JK juga menyatakan, kerja kemanusiaan yang telah dilakukan oleh keduanya diharapkan bisa menjadi contoh bagi yang lain dan terus berkembang. ”Kita ingin menjaga semangat perdamaian, semangat kemanusiaan itu tetap menyala, sehingga semangat persaudaraan dan kemanusiaan itu menjadi semangat dunia. Seperti yang selalu disampaikan Paus Fransiskus yang selalu mengutamakan persaudaraan dan kedamaian,” kata JK.
Imam Besar Al Azhar berpesan, kerja kemanusiaan yang dilakukan keduanya adalah sebuah kemenangan bagi semua umat manusia dan menjadi pengingat akan nilai kebajikan yang akan selalu mengalahkan kekuatan jahat.

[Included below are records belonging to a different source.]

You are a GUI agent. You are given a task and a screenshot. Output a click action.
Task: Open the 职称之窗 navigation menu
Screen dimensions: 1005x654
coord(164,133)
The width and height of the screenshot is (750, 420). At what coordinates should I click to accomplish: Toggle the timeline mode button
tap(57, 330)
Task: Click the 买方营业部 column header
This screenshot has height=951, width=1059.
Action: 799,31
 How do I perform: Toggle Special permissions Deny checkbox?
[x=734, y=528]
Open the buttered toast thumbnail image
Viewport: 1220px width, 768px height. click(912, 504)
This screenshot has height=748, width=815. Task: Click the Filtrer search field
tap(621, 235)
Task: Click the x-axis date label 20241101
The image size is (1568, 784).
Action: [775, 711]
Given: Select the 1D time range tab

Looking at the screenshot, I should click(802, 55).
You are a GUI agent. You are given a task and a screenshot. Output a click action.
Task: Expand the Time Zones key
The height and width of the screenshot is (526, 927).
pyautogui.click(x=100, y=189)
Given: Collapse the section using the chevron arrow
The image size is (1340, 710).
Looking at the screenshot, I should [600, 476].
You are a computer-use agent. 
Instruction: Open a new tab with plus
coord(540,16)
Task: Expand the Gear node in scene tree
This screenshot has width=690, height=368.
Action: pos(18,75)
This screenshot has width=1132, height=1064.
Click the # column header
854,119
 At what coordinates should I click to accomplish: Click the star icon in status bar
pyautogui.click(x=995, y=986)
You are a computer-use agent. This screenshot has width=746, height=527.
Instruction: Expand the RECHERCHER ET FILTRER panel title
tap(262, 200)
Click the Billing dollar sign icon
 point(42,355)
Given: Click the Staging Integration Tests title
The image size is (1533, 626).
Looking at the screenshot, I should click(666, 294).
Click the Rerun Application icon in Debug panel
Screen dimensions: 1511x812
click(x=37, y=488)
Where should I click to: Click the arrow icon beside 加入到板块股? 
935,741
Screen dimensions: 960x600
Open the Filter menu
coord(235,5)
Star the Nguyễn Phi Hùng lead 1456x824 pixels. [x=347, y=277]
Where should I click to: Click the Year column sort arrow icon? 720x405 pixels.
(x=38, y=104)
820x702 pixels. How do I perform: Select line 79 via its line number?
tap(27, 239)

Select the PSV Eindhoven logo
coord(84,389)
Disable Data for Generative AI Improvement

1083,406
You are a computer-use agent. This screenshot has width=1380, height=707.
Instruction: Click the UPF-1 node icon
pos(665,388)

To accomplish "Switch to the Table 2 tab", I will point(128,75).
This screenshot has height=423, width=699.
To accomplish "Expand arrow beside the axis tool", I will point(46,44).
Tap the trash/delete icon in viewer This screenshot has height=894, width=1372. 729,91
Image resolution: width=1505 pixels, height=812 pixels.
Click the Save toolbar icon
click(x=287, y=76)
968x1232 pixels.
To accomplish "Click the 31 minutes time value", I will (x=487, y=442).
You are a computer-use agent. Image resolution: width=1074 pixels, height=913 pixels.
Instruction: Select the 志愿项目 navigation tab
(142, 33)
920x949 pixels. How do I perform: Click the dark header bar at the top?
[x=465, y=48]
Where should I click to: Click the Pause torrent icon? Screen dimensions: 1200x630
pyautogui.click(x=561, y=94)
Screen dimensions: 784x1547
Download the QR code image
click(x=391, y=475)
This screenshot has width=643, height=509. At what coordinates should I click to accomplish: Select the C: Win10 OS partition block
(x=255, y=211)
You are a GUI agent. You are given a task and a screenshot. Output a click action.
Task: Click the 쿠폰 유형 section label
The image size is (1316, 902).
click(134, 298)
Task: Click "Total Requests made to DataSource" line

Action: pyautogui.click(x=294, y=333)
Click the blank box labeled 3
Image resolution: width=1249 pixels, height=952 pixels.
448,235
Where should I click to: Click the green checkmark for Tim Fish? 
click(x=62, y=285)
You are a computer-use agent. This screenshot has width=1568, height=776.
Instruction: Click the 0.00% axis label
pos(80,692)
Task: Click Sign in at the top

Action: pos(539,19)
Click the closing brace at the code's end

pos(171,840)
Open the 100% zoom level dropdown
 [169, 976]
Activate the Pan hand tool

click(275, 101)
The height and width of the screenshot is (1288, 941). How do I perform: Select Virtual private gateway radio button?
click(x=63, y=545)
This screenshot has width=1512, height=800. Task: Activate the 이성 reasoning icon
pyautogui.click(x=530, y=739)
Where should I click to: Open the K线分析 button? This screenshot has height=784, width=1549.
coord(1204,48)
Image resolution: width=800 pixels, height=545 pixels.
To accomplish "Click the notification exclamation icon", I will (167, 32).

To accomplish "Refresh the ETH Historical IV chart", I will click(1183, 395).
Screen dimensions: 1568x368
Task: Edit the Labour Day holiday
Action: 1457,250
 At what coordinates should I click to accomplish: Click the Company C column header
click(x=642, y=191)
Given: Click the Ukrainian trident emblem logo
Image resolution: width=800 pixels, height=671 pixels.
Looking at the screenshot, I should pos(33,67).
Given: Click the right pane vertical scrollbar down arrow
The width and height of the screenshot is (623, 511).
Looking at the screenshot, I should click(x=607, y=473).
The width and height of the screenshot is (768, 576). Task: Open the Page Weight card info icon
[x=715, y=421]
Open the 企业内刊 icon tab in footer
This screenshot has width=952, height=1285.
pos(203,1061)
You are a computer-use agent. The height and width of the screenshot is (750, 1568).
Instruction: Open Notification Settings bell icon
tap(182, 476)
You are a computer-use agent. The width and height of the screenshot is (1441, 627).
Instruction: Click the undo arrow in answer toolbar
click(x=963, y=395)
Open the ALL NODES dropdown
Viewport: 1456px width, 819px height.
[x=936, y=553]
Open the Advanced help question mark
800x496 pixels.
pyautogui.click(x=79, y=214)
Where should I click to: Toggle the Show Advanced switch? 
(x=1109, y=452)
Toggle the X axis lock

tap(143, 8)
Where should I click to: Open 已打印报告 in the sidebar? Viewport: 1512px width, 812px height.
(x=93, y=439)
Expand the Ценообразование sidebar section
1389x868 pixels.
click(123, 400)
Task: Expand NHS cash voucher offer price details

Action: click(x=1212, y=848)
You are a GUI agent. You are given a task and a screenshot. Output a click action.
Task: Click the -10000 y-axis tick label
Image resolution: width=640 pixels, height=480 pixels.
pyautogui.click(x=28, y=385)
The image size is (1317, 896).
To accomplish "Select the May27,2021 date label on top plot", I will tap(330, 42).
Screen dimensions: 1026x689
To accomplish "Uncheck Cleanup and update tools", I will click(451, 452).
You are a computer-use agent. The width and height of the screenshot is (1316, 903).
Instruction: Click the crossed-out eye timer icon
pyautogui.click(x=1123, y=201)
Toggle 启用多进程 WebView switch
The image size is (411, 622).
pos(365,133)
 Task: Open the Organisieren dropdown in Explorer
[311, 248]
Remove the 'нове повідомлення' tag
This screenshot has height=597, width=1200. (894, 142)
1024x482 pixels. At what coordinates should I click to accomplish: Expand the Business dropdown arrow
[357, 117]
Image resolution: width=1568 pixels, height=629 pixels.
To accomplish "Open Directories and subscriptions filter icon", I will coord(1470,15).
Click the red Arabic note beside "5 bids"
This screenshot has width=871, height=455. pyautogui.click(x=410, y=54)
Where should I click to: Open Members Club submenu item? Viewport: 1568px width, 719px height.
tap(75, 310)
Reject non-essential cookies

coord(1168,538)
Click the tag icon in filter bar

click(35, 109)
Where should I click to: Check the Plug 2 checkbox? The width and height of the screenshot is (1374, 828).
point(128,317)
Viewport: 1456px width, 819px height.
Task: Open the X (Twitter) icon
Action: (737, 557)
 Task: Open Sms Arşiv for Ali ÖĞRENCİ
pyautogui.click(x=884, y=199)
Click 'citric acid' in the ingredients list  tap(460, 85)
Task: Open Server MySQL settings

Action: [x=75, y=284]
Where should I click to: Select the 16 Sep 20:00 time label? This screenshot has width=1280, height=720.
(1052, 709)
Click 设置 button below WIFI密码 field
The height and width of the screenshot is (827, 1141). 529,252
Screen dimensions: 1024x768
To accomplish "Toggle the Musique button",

Sementara Paus Fransiskus mengatakan, pada masa sekarang ini, persaudaraan adalah garis terdepan pertahanan umat manusia. Tantangan manusia sekarang adalah menjadi saudara atau kita akan menghancurkan diri sendiri. ”Persaudaraan Manusia berarti menghormati, mendengarkan dengan hati terbuka, dan memiliki keteguhan dalam berprinsip. Lahir dari leluhur yang sama, dengan budaya dan tradisi yang berbeda, kita semua masih bersaudara; dan dalam menghormati budaya dan tradisi kita yang berbeda, dan juga kewarganegaraan kita yang berbeda, kita harus membangun persaudaraan ini dengan tekad yang kuat. Saat ini adalah waktunya untuk mendengarkan dan menerima dengan tulus,” kata Paus Fransiskus.